Read more: http://www.bloodhorse.com/horse-racing/articles/57670/study-looks-at-number-of-dnfs-by-surface#ixzz1rsayiwKM


It's a little hard to get too incensed with the NYT for doing what TOBA asked Equibase to do for them two years ago due to the lack of available real data.

Tom
04-12-2012, 11:12 PM
If you are using charts at all, you are not dealing with accurate data.
any study based on charts is flawed and worthless.

Robert Goren
04-13-2012, 03:13 AM
If you are using charts at all, you are not dealing with accurate data.
any study based on charts is flawed and worthless. And yet we bet our money based on information gleamed from those very same charts. How dumb are we?

5k-claim
04-13-2012, 06:34 PM
Yep, without real stats (like the EID, or the NYSRWB's database) you're left with parsing charts with all the flaws which comes with doing that. Heck, remember this gem commissioned from Equibase by TOBA Oh yes... the infamous 'CEDNF'. I guess I had forgotten about that. Another virtually useless exercise.

I guess I was not as angry with the NY Times people, assuming they are just "common" (to use a horse term) and began with an agenda, as I am annoyed with the Thoroughbred Times for drawing conclusions from a similar exercise. I mean, doesn't that magazine have people working for it that have horse experience or horse sense? If not, then that is disappointing.

But like you said, the EID and New York databases are promising and useful.

.

Tom
04-14-2012, 10:15 AM
And yet we bet our money based on information gleamed from those very same charts. How dumb are we?

Duh.
The charts are MEANT for racing information.
The are NOT meant to be used for what the Hack used them for.
Do you get your weather information from the charts? :rolleyes:

FenceBored
04-14-2012, 11:31 AM
Duh.
The charts are MEANT for racing information.
The are NOT meant to be used for what the Hack used them for.
Do you get your weather information from the charts? :rolleyes:

The question is not "do you get your weather information from the charts," but rather "if you didn't have any other respectable source for weather information, could you get a basic idea from the charts?" That's the position the tracks/horsemen have chosen to leave us in by not collecting and/or publishing basic statistics on injuries/deaths for racing participants.

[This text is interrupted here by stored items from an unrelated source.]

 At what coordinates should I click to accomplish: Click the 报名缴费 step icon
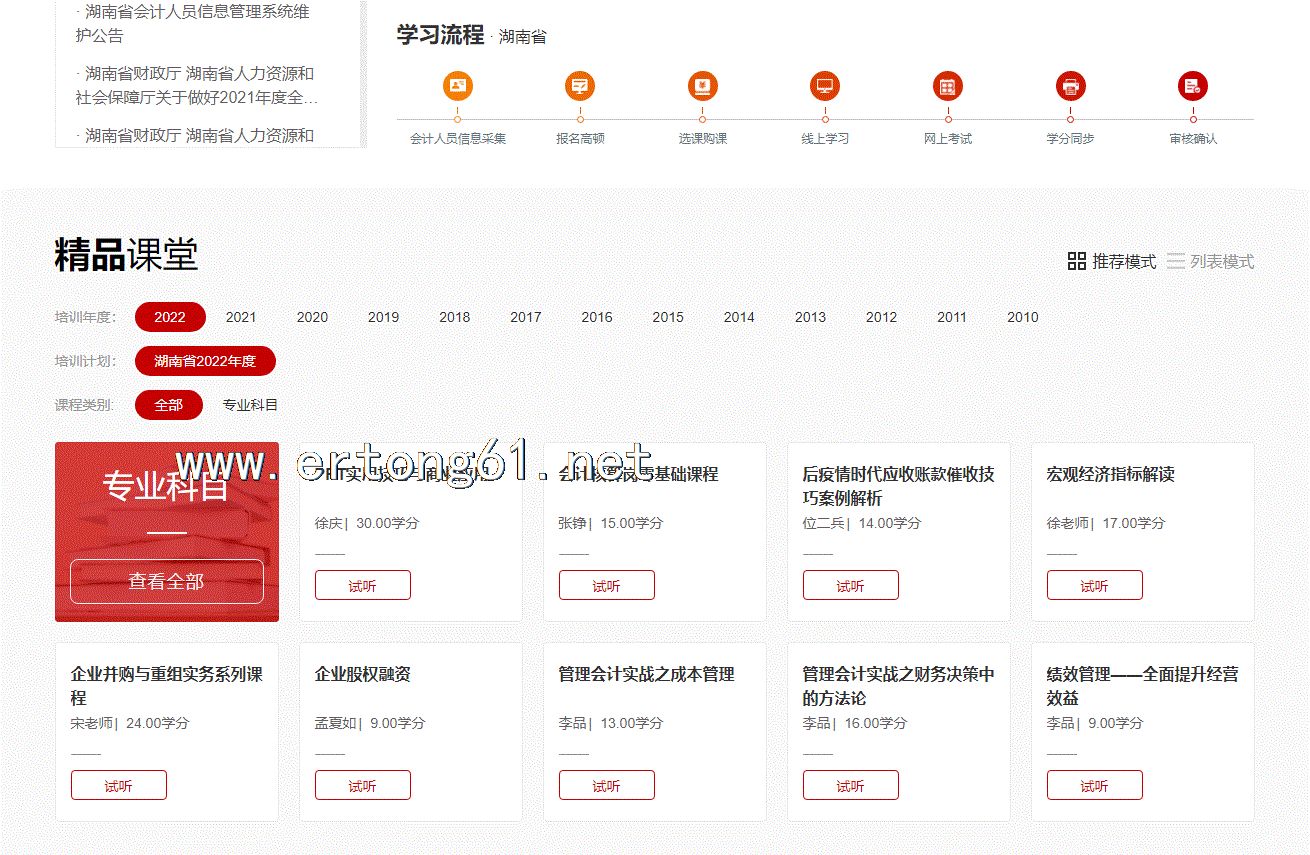pyautogui.click(x=580, y=87)
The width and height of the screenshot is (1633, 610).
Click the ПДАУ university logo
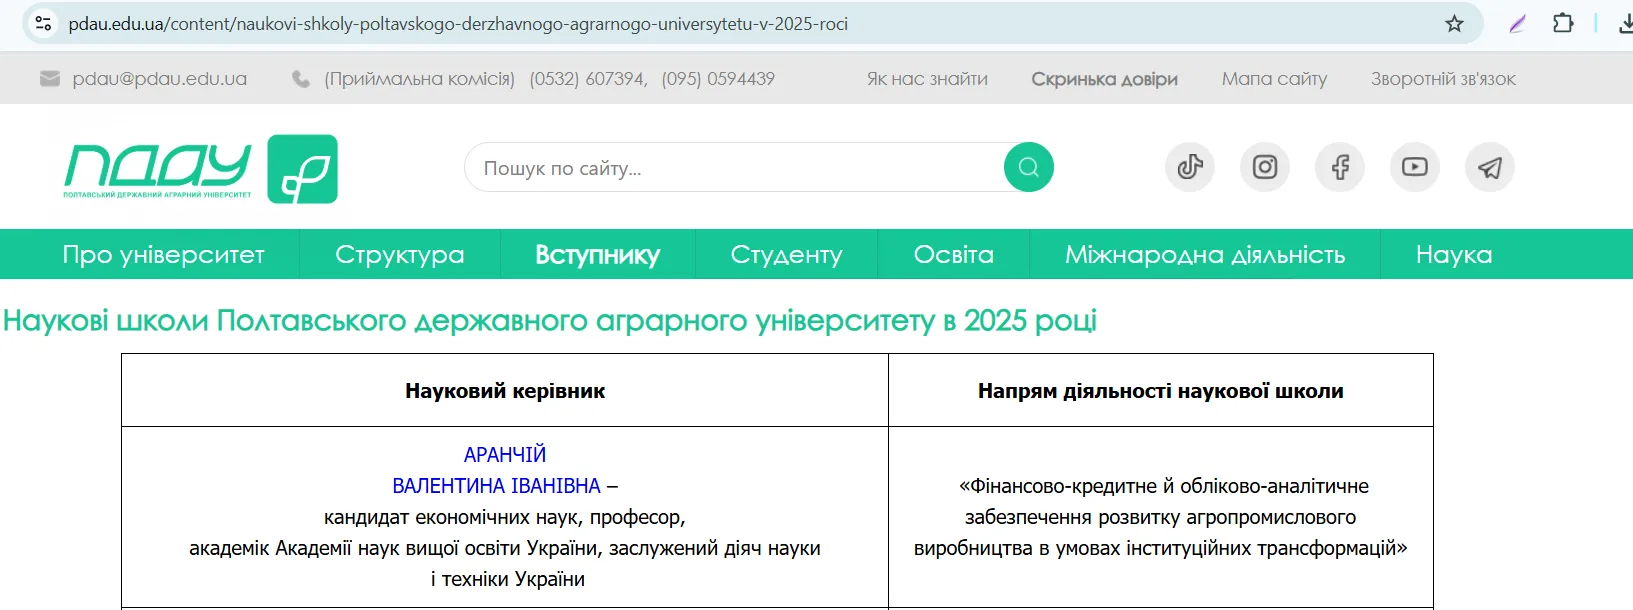click(x=201, y=169)
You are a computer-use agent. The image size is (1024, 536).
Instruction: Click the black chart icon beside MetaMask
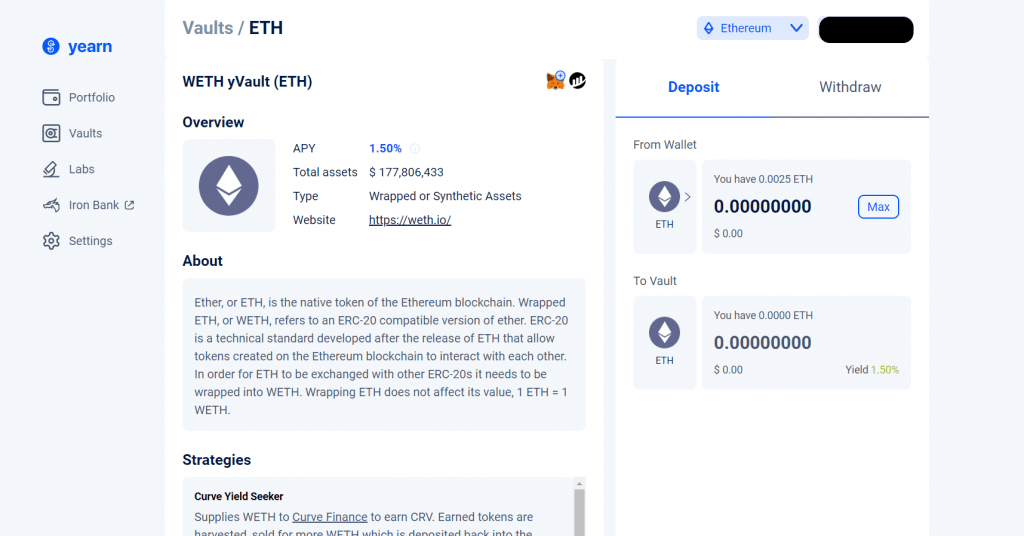point(578,80)
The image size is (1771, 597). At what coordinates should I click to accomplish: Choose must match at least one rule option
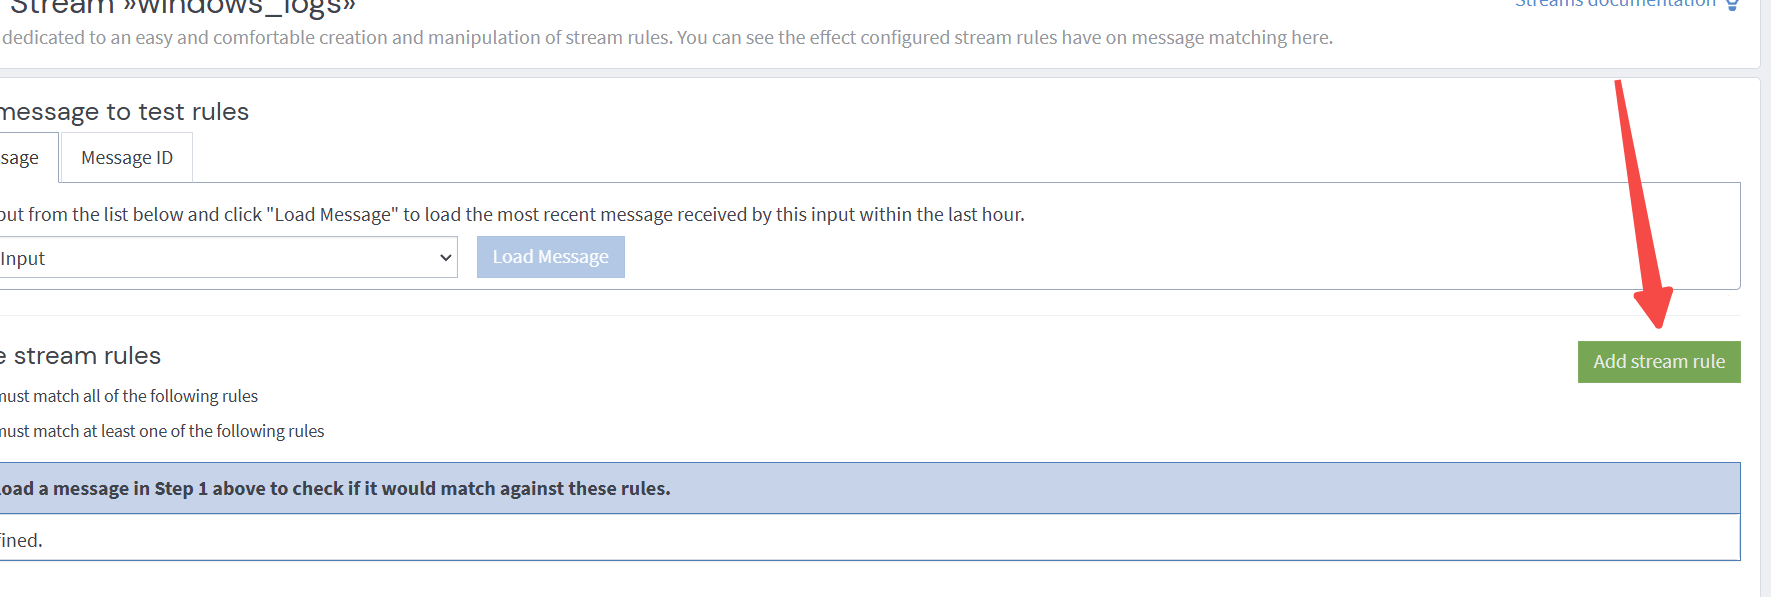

If I didn't have the NOAA climatological database or other sources, I could still get some idea of the weather from the charts.

Check out this chart comment from the 3rd race on April 29, 1925 at the Kentucky Association meet:The race was run in a heavy hailstorm.
-- http://kdl.kyvl.org/cgi/t/text/pageviewer-idx?c=drf1920s;cc=drf1920s;rgn=full%20text;idno=dr f1925043001;didno=drf1925043001;view=pdf;seq=3_1;n ode=drf1925043001%3A3.1
The DRF story on the day's racing give us even more meterological goodness:LEXINGTON', Ky.. April 29.—Extremely
cold and threatening- - weather prevailed here
early this afternoon following another downpour
during the night. With the start of
the third race came a terrific hail storm and
it continued for some time after the horses
had finished, then followed sunshine.
-- http://kdl.kyvl.org/cgi/t/text/pageviewer-idx?c=drf1920s;cc=drf1920s;rgn=full%20text;idno=dr f1925043001;didno=drf1925043001;view=pdf;seq=1_2;n ode=drf1925043001%3A1.2
How cold? Doesn't say, but we at least know it wasn't 80 degrees.

Tom
04-14-2012, 01:10 PM
You have way too much time on your hands.